Au fil des conversations, assis dans son appartement new-yorkais ou dans sa villa du Connecticut, près du pupitre où il rédigeait ses livres debout, le projet littéraire de Roth se dessine, depuis son enfance à ses premiers textes, jusqu’à cet accomplissement en forme de retraite avancée. Avec son livre Nemesis, succédant au Rabaissement et à Indignation, tous guidés par l’idée d’un cataclysme, une vie littéraire s’est achevée, sur une touche plus sombre que la majorité de ses romans dont François Busnel rappelle les enjeux depuis Goodbye, Colombus, paru en 1959, puis Portnoy et son complexe, en 1969, son immense succès dont il se dit aujourd’hui distancié. L’exubérance comique, l’extravagance du livre lui semblent bien loin de ses préoccupations actuelles.

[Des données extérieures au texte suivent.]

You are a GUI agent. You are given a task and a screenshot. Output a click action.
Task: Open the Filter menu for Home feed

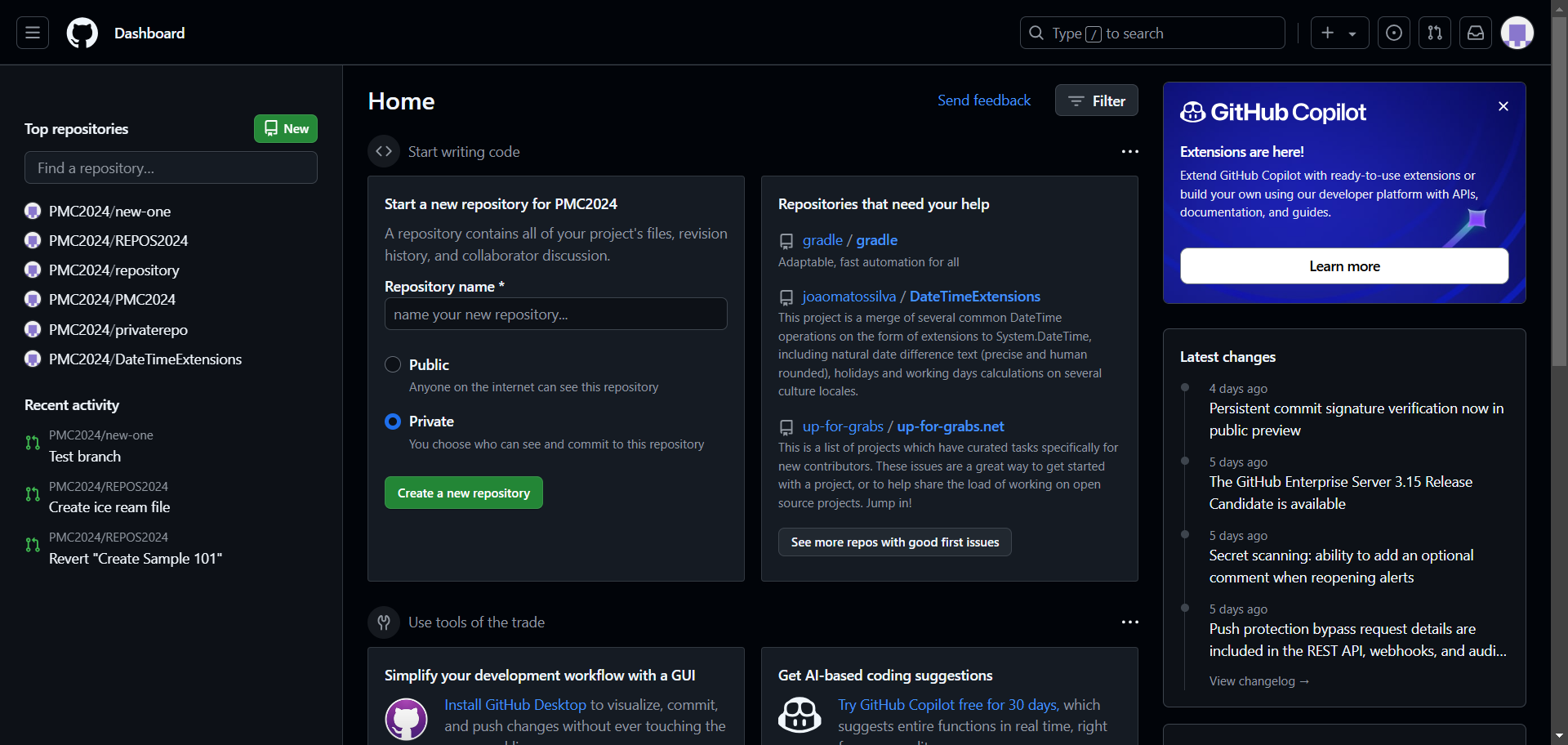point(1096,100)
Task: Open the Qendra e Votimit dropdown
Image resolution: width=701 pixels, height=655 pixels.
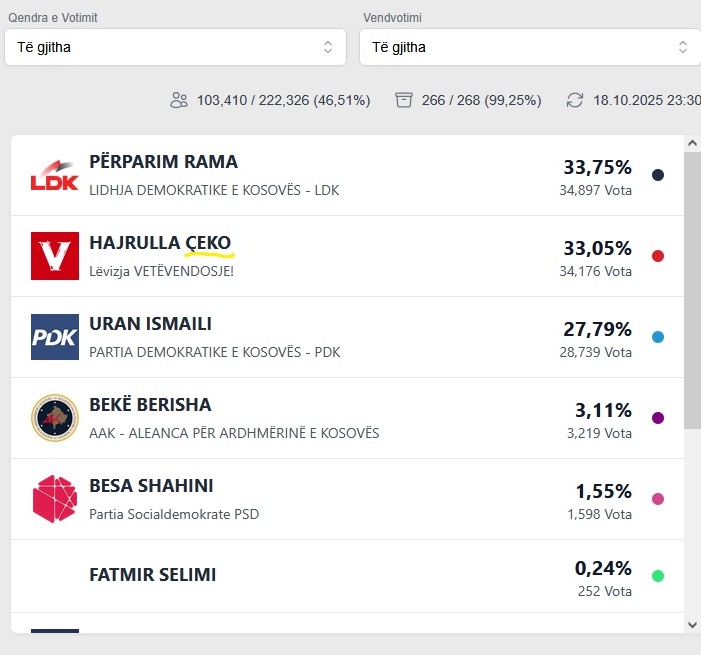Action: point(175,47)
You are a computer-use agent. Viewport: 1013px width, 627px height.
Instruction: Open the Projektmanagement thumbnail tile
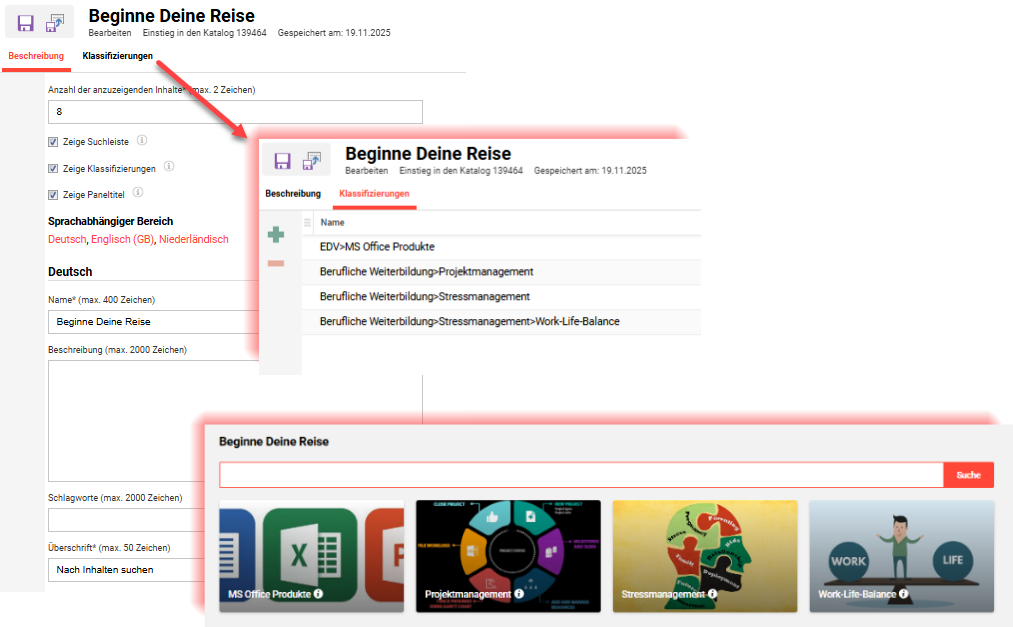(x=508, y=555)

Roth revient ici sur ses cycles successifs : le cycle « Zuckerman enchaîné » puis la trilogie américaine (Pastorale américaine, J’ai épousé un communiste, La Tache, Exit le fantôme), mais aussi sur ses grands livres isolés, comme son roman le plus corrosif, Le Théâtre de Sabbath (1997). Ainsi regroupées et densifiées, les multiples interventions de Roth éclairent intelligemment le fil de son œuvre et de sa vie, qui forcément s’enchevêtrent plus ou moins secrètement.

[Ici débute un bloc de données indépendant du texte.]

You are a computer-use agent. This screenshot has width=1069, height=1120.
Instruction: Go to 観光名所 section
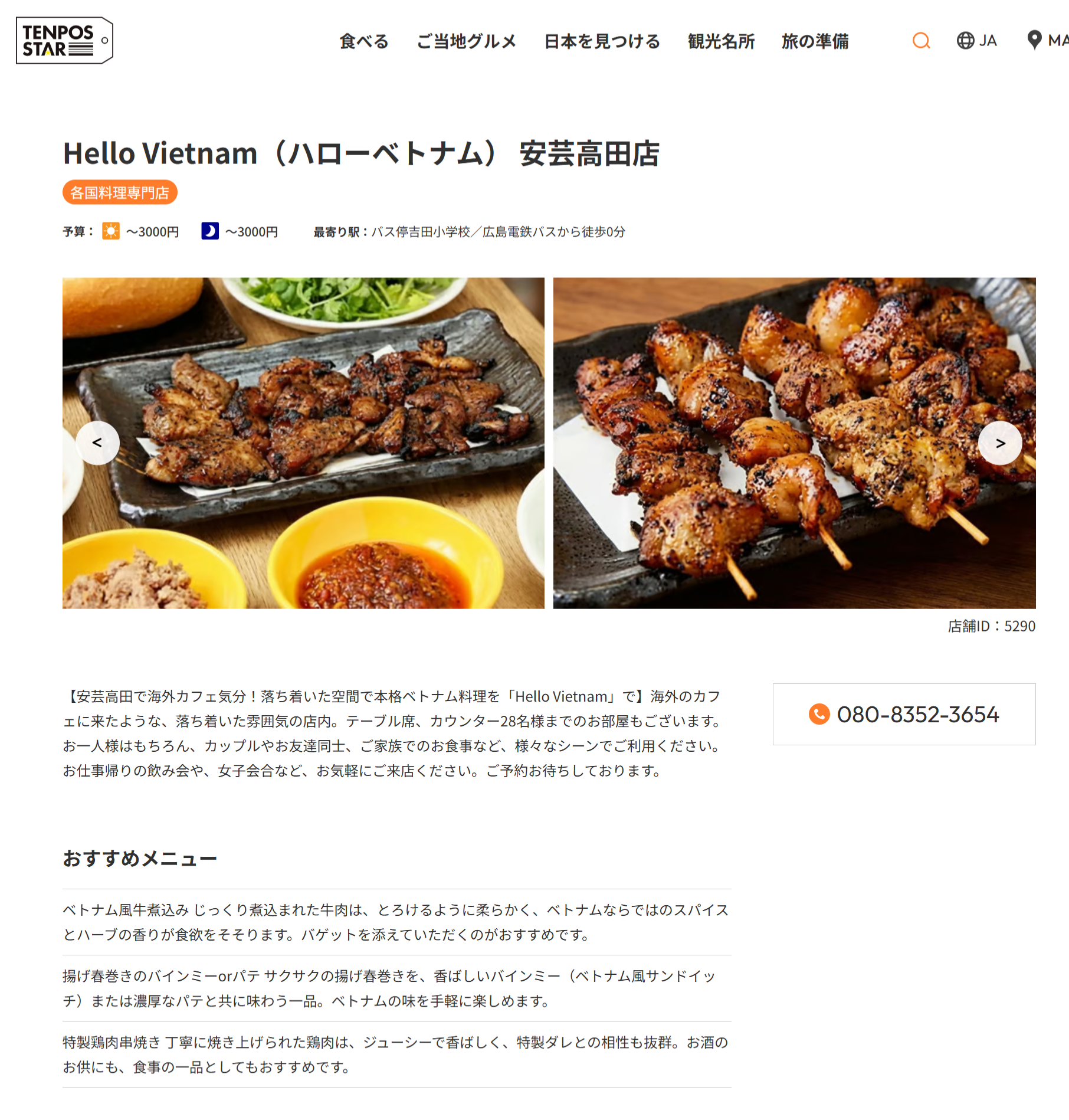click(x=721, y=41)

Si son visage évolue en fonction des années, s’il semble un peu plus fatigué aujourd’hui, une forme de plénitude semble l’habiter. Son œuvre est immense, sa joie certaine, mais comme le suggère une ultime citation puisée dans Exit, le fantôme – “Je me souviens du bonheur fou. Ça se paie très cher”, rien n’est si simple.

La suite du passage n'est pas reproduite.